EMILY ROLAND: Well, it's a really unusual environment, Julie, because the Fed is raising rates into a decelerating growth backdrop, and that's not usually what happens. And I think one thing that's potentially been overlooked by investors is how aggressive the Fed has been in using forward guidance or using their words to signal what's coming, and the bond market immediately prices that in.

So when we look across this major backup that we've seen across the yield curve to start this year, the bond market is pricing in 11 quarter-point rate hikes. So that means that if you think that the Fed is-- that rates are going to move higher based on Fed policy, you actually think that the Fed needs to raise rates more than 11 times, and we've been taking the under on that.

As you know, we think that the Fed will move aggressively here over the next two meetings-- 50 basis points, 50 basis points-- and then they probably pause as they're getting the tightening that they want. Clearly demand is slowing, as we talked about earlier. And the Fed will probably get the chance here to tap on the brakes and hopefully engineer a soft landing, but that's getting trickier and trickier.

JARED BLIKRE: It's always tricky. I wouldn't want to be Chair Powell right now.

I want to ask you-- and keep talking about the 60-40 because 60-40 has failed this year, but we've been through other periods and decades-- years ago, decades ago before a lot of us were adults and trading and investing, and I'm just wondering, is 60-40 out for potentially another lost decade? Because we saw this before the '80s. We saw this in the 1920s, and you can go back through history.

If we're in this environment-- and I think it's really pertinent to investors. What's worked for the last 40 years is suddenly not working. Is it going to work again and when?

EMILY ROLAND: Yeah, investors who own a 60-40 balanced portfolio just feel like they've been punched in the gut. Just to start the year, year to date, a 60-40 portfolio is down about 10%. The only time we've ever seen a worst four month streak has been in 1987 and in 2008.

Now interestingly, both of those periods were pretty nice entry points as we look at the year that followed. So we're also looking at an opportunity where the valuations have really cheapened up across both bonds and equities. We're seeing the yields on the aggregate bond index now over 3 and 1/2%. Investors haven't gotten a yield like that in at least a decade.

And we've also seen valuations on the S&P 500 keeping up, going from about 22 times forward earnings to start the year down to 16, 17 times forward earnings today, and we think that there are parts of the market here that have been sold off amidst this indiscriminate selling that now offer value and now offer opportunities.
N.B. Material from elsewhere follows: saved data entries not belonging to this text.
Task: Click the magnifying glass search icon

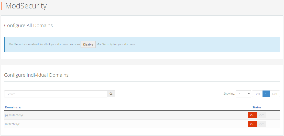Action: coord(111,94)
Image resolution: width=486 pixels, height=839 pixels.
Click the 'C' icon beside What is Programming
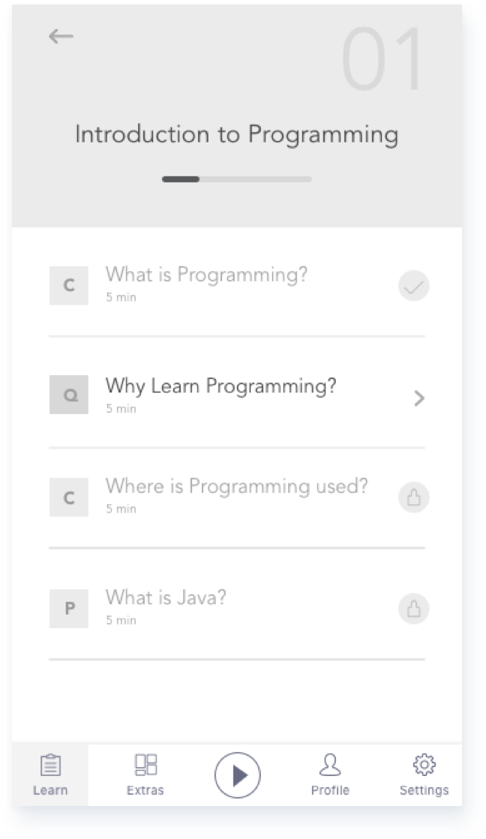click(68, 286)
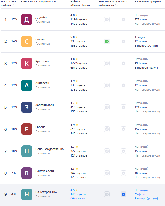Click the advertising icon in the Дружба row
Image resolution: width=165 pixels, height=206 pixels.
pyautogui.click(x=107, y=19)
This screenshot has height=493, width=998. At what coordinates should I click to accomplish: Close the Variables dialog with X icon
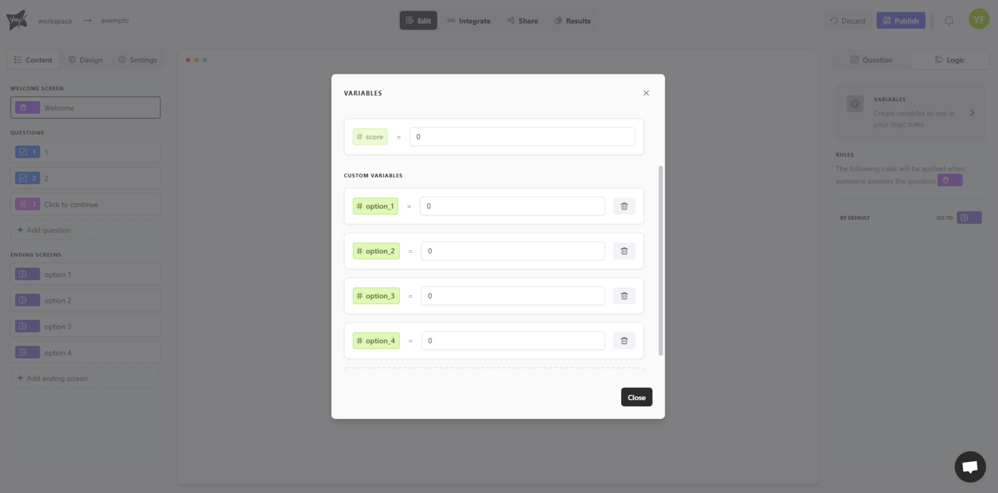tap(646, 93)
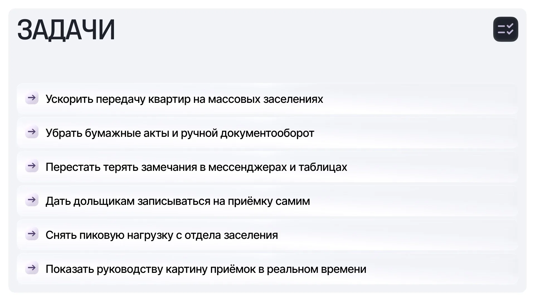535x301 pixels.
Task: Click arrow icon beside 'Перестать терять замечания'
Action: click(32, 166)
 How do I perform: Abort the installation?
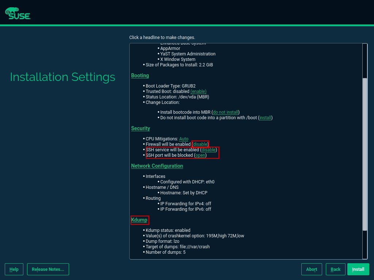coord(312,269)
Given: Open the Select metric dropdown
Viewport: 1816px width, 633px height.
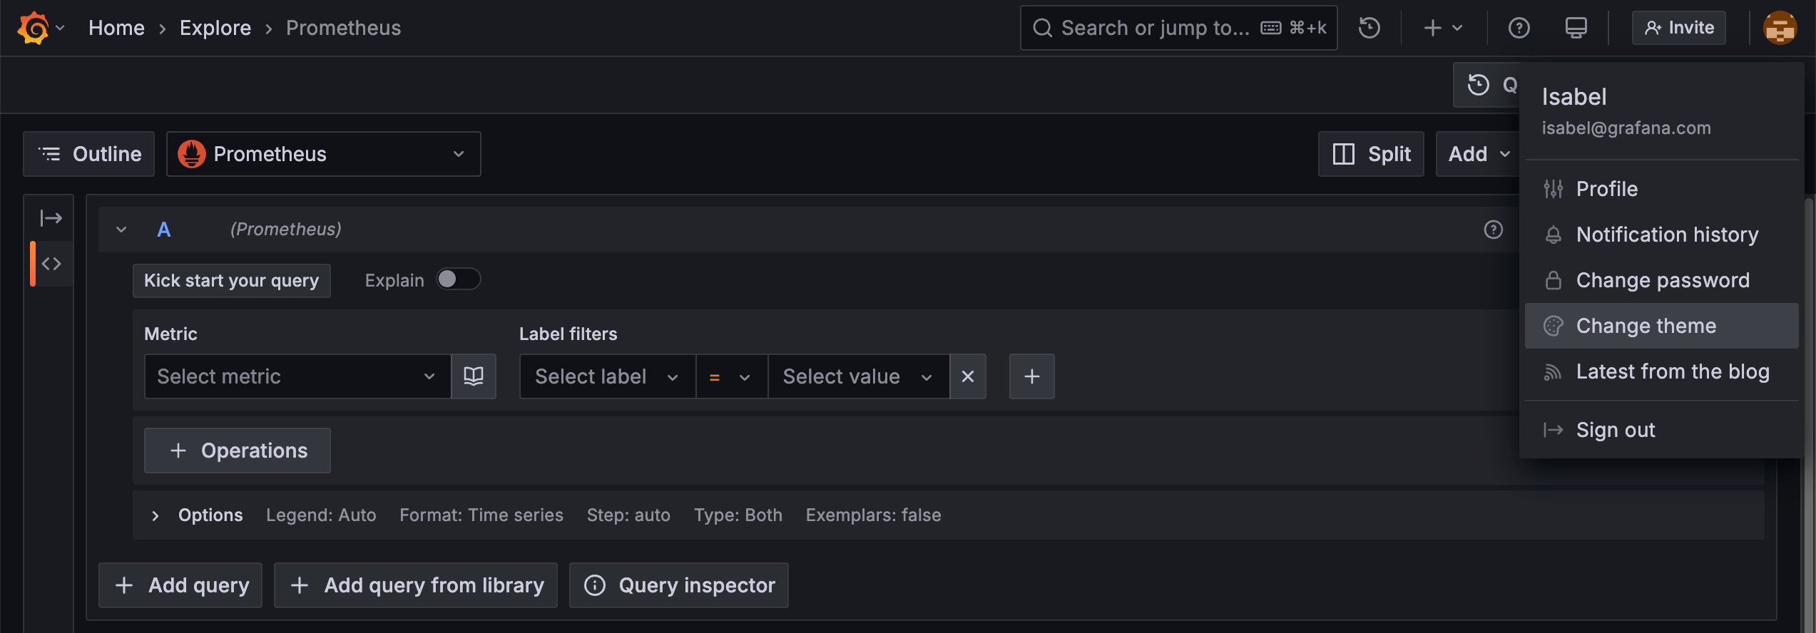Looking at the screenshot, I should tap(297, 376).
So we have our shopping list out.

JULIE HYMAN: And I know you can't tell us specifically what's on your shopping list-- or maybe you can-- but give us some the criteria that you're using.

EMILY ROLAND: Yeah, so we want to start to think about this market being about defense and not offense. And I think one of the things that you saw amidst the retailer earnings reports was this big shift in consumer spending that we're seeing away from the things that people want, like high-ticket-item discretionary items to the things that people need now that consumers are having to make some trade-offs, given high energy prices, given high food prices, between what they're buying.

I know we went to the gas pump the other day and said, well, we're just looking. You know, it's really a big challenge in terms of consumers' wallets right now.

And so we're seeing parts of the market that have opportunity in areas like utility-type businesses, infrastructure businesses, areas that have consistent demand, consistent income as even if we are heading into a slower growth or even a recessionary period, you know, people are still going to turn their lights on. They're still going to take a shower. And we want to think about, again, emphasizing those areas that can hold up amidst that slower growth backdrop.

JULIE HYMAN: Emily, great to see you. Hope you have a great day. Emily Roland co-chief investment strategist of John Hancock Investment Management.